Authors : Nilesh S. Dhekre
Page Nos : 34-38
Description :
A Silence of Desire portrays the life around religious faith which is the platform of age old Indian philosophical idea against the dubiousness imparted by Westernization. Dandekar, the male protagonist, is the “modernist,” whereas his wife; Sarojini is the “Traditional.” The confrontation between two sets of ideas; between their two sets of viewing the world is amply picturized by the novelist Kamala Markandaya. A Silence of Desire is the world of diverse attitudes marked and influenced by the Western philosophy over Eastern ideology; between faith and reason, between tradition and modernity, between resistance and submission.
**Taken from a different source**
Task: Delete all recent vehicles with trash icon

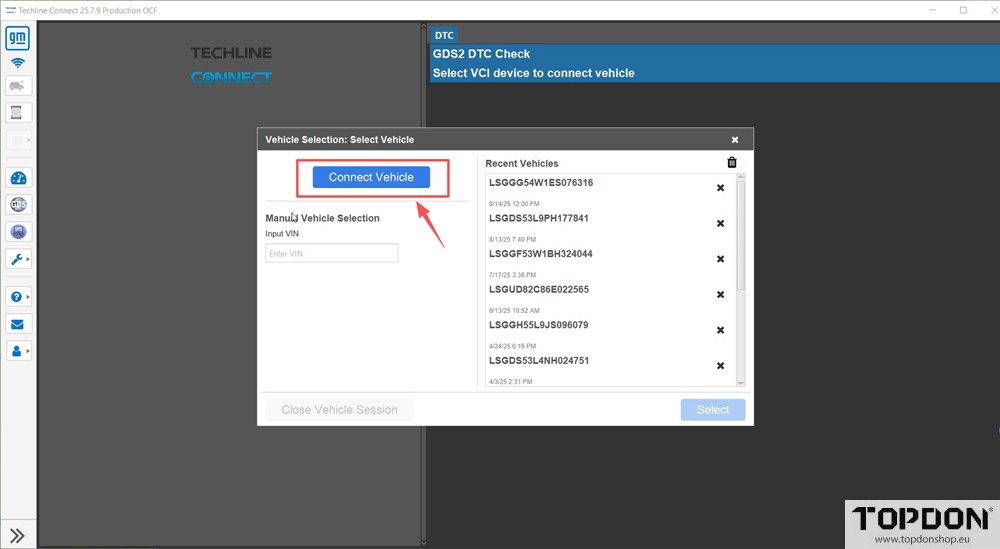Action: 731,163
The present paper aims at studying the novel A Silence of Desire, which revolves round the confrontation between myth and reality, religion and science, faith and reason and Eastern ideas and values vis-a`-vis Western pragmatism. Markandaya writes with the conviction of one who knows profusely the conflict between faith and reason. The description of the conflicting attitudes of Dandekar and Sarojini is a testimony to an inherent conflict between tradition and modernity. Sarojini is consistently, deeply orthodox in her faith, convinced of its total beneficence. On the contrary, Dandekar exposed to modern ideas is caught between the residual power of his cultural inheritance and a newly acquired one which has yet to achieve full credence.